▶ _Task description_
Every line from the one with "Where should I click to: Click" through the end of the entries below must be retyped exactly, and only those lines. The pictures are not part of the copy.

▶ _Raw data_

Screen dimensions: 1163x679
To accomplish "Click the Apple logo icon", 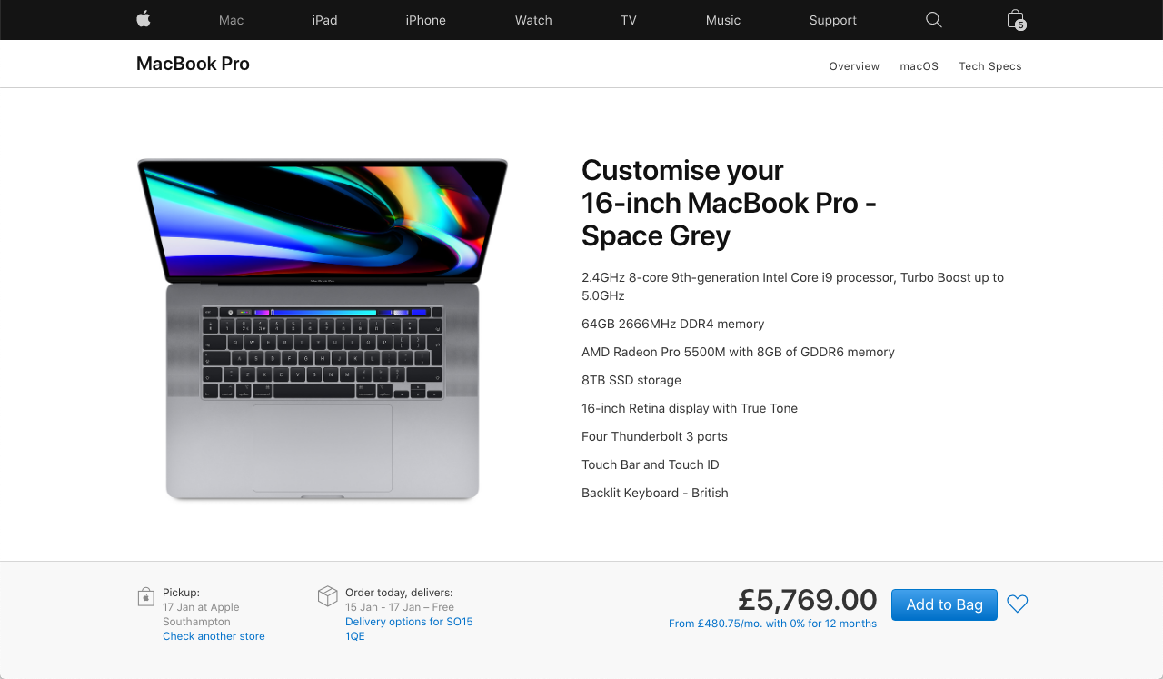I will pos(144,19).
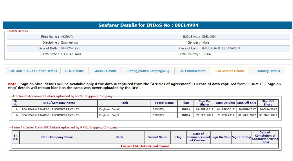
Task: Click the "Form IIIA Details not found" message
Action: (x=145, y=146)
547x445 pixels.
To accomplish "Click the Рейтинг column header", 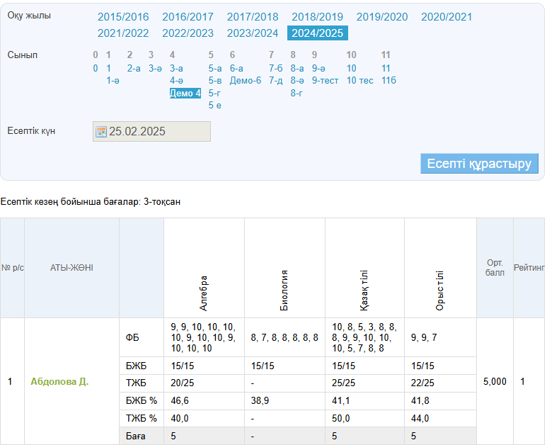I will pyautogui.click(x=529, y=268).
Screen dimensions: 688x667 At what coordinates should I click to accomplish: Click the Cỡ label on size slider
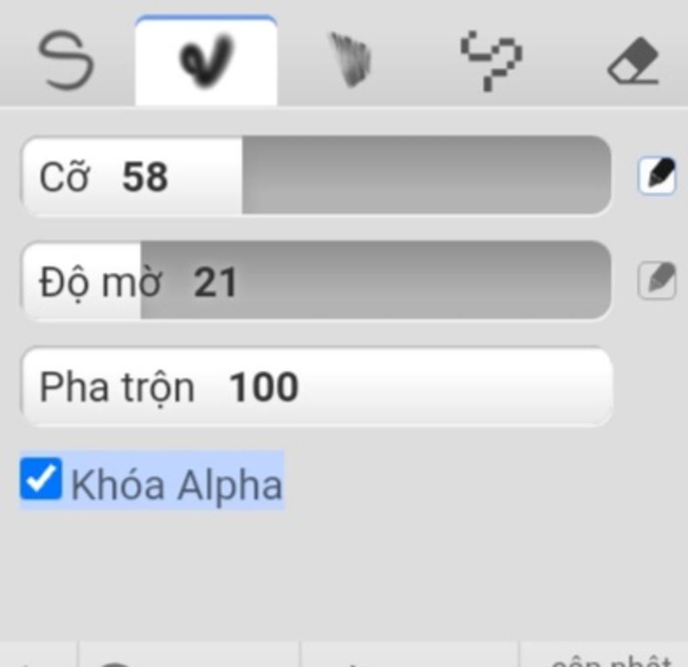(64, 177)
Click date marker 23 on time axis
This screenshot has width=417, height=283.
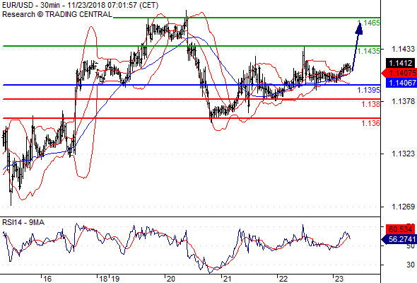339,279
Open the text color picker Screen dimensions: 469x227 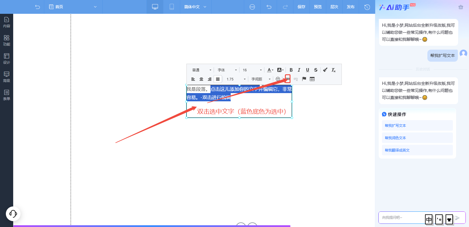270,70
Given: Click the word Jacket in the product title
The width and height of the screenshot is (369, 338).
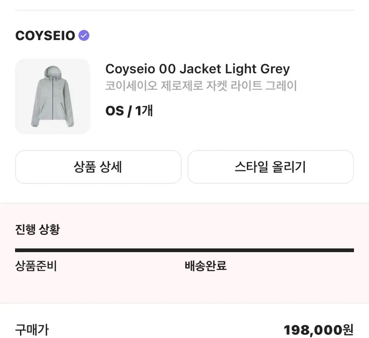Looking at the screenshot, I should [x=200, y=69].
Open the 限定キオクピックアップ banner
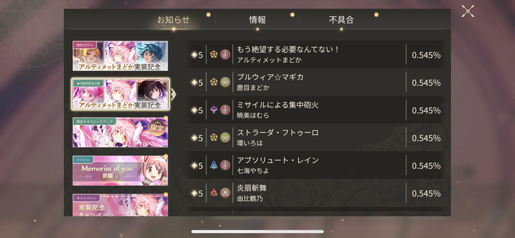 click(x=120, y=132)
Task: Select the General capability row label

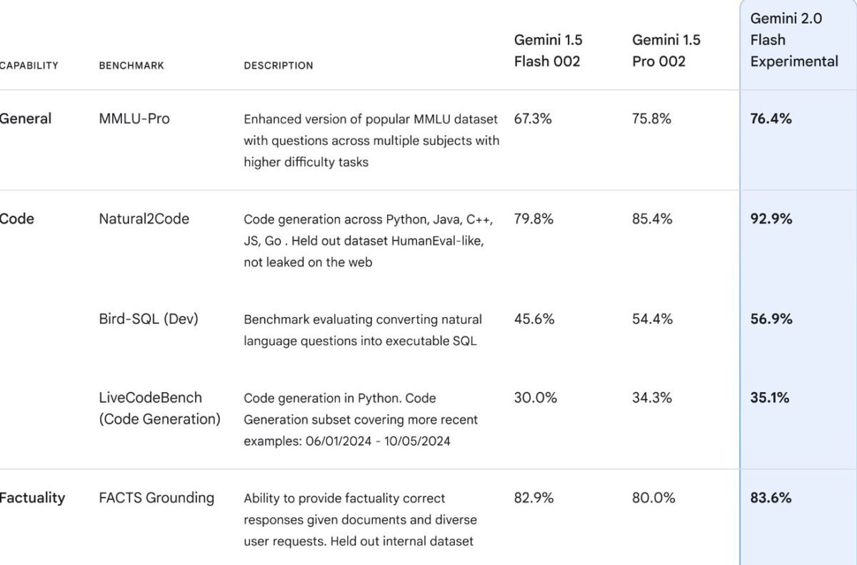Action: [x=26, y=119]
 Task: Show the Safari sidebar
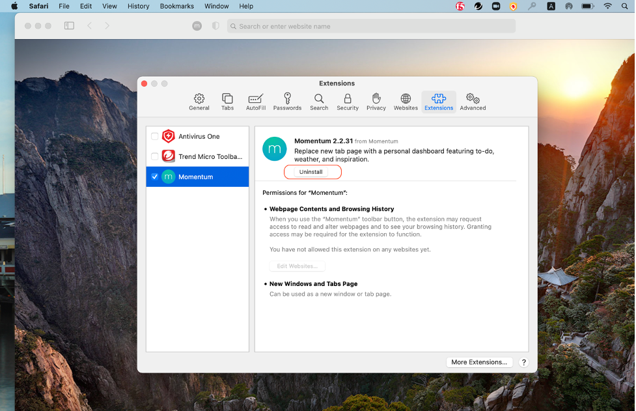69,26
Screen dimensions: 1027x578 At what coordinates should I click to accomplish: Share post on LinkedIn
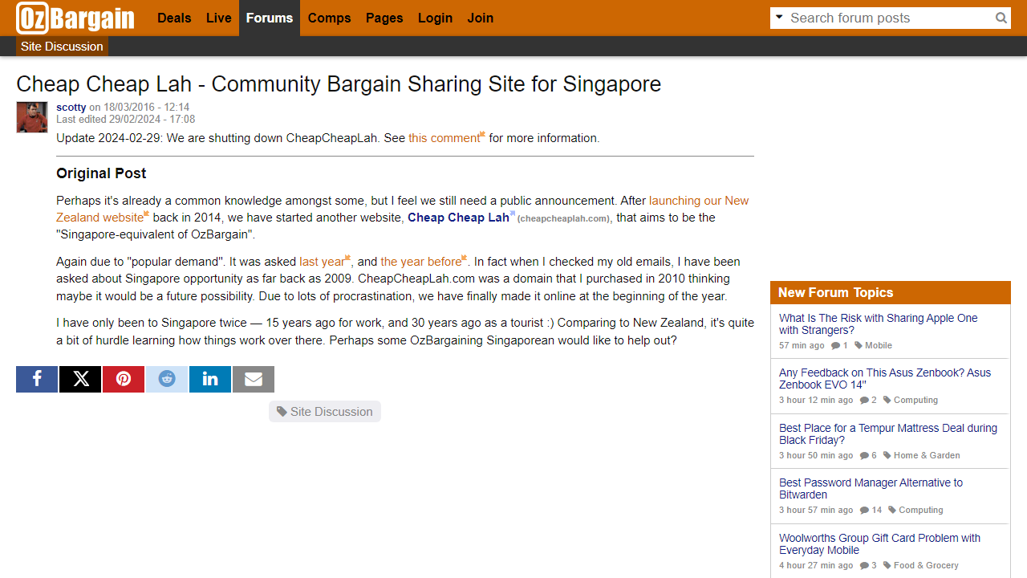click(210, 379)
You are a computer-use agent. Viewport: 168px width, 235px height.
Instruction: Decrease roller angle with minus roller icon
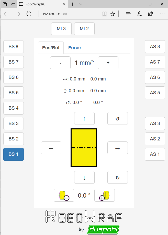point(64,195)
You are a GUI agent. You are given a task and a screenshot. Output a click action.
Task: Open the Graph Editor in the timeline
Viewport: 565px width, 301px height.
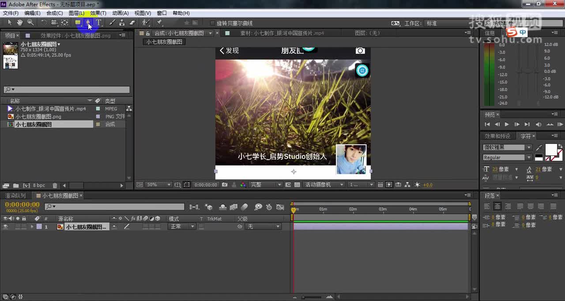[280, 207]
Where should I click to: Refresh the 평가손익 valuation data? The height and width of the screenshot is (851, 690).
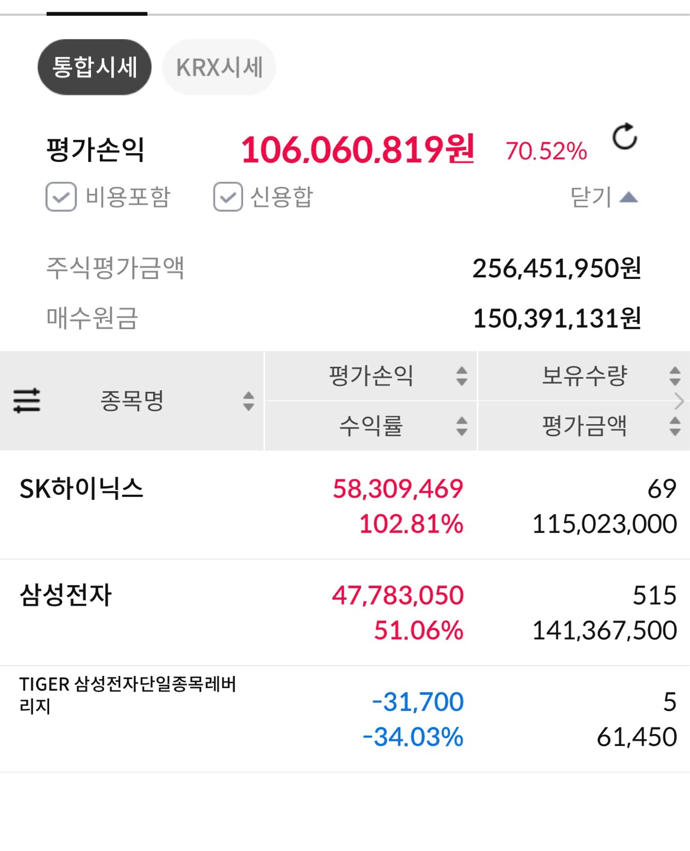coord(624,137)
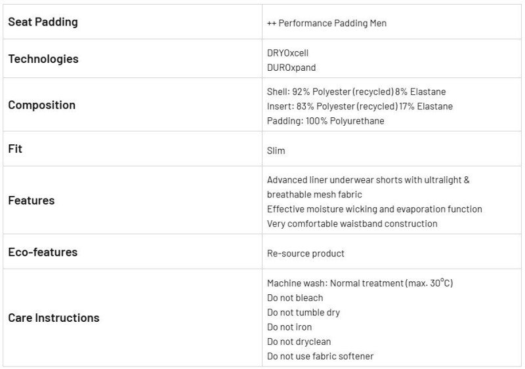Click the Features row heading
The height and width of the screenshot is (369, 525).
click(31, 201)
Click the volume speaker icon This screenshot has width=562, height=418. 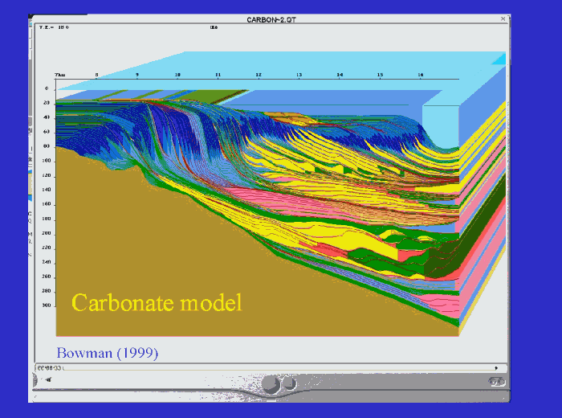pyautogui.click(x=48, y=380)
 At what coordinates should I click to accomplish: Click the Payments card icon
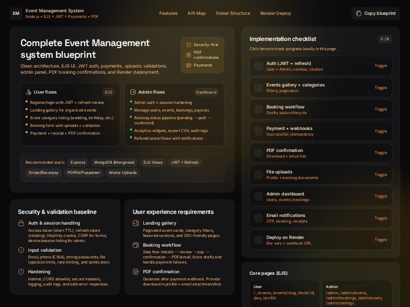[x=189, y=65]
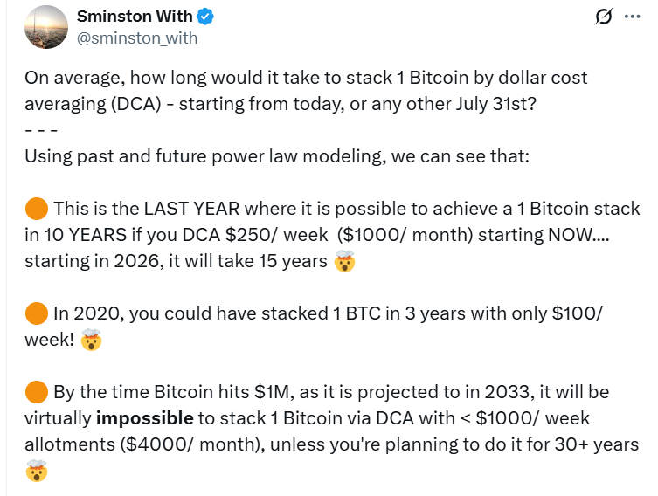
Task: Click the blue verified badge icon
Action: 205,17
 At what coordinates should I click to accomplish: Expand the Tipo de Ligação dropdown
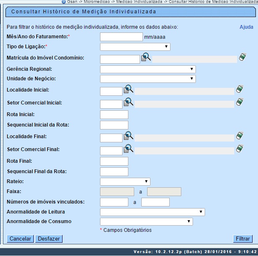[135, 47]
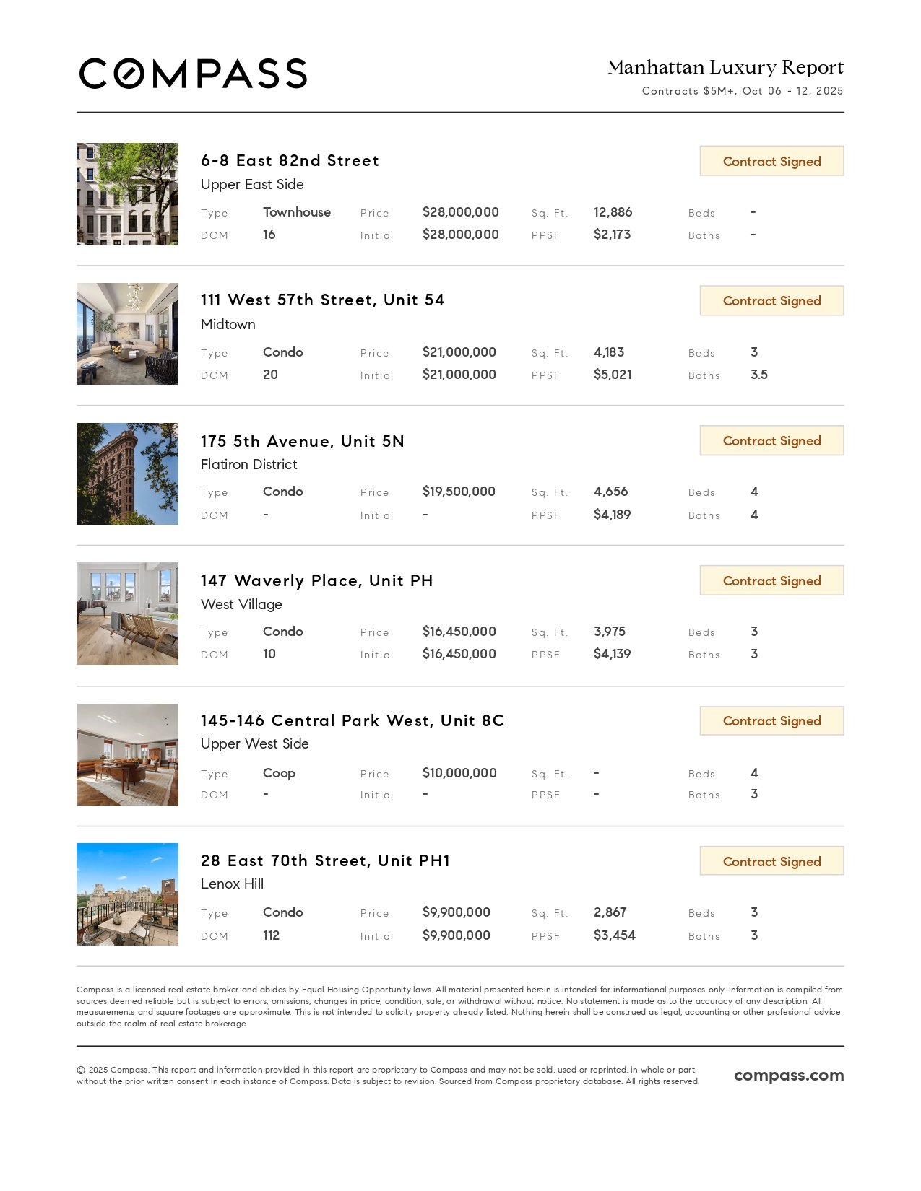Click Contract Signed badge for 111 West 57th Street
Screen dimensions: 921x1191
(x=771, y=301)
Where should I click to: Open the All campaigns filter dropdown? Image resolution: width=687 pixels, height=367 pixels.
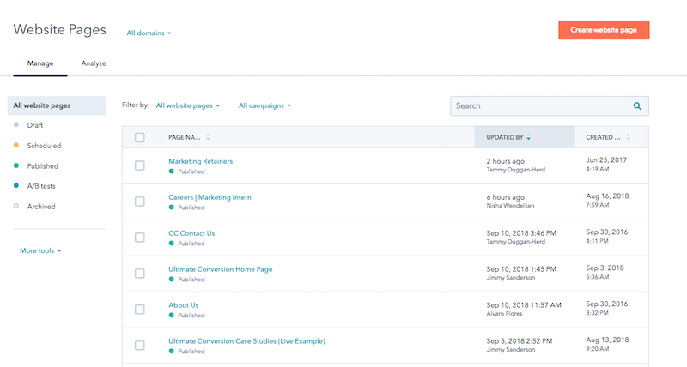[264, 105]
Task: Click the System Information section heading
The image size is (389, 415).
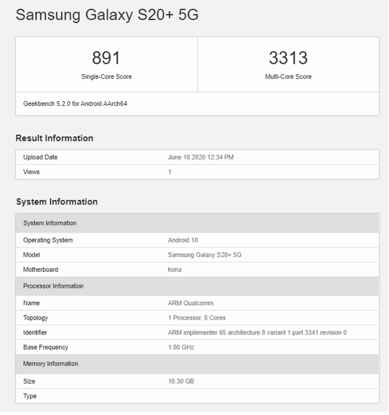Action: (x=57, y=202)
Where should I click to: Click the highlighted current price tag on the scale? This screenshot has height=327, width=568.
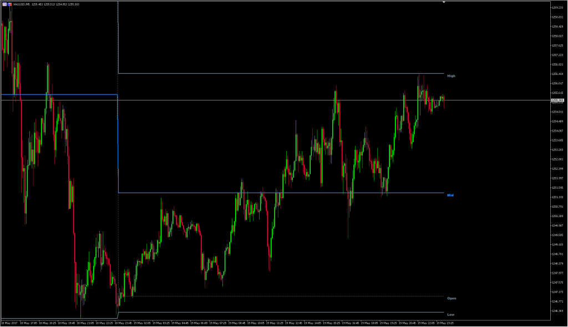click(557, 101)
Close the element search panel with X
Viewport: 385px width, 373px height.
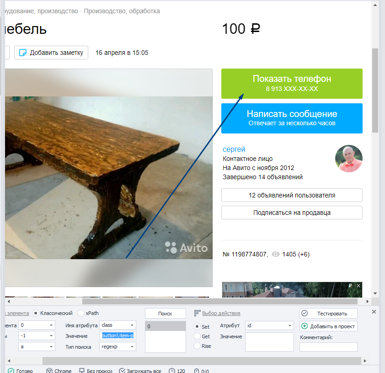374,312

▶ _Your solution_
Where should I click to: Click the highlighted current price tag on the scale? This screenshot has height=327, width=568.
click(557, 101)
Close the element search panel with X
Viewport: 385px width, 373px height.
374,312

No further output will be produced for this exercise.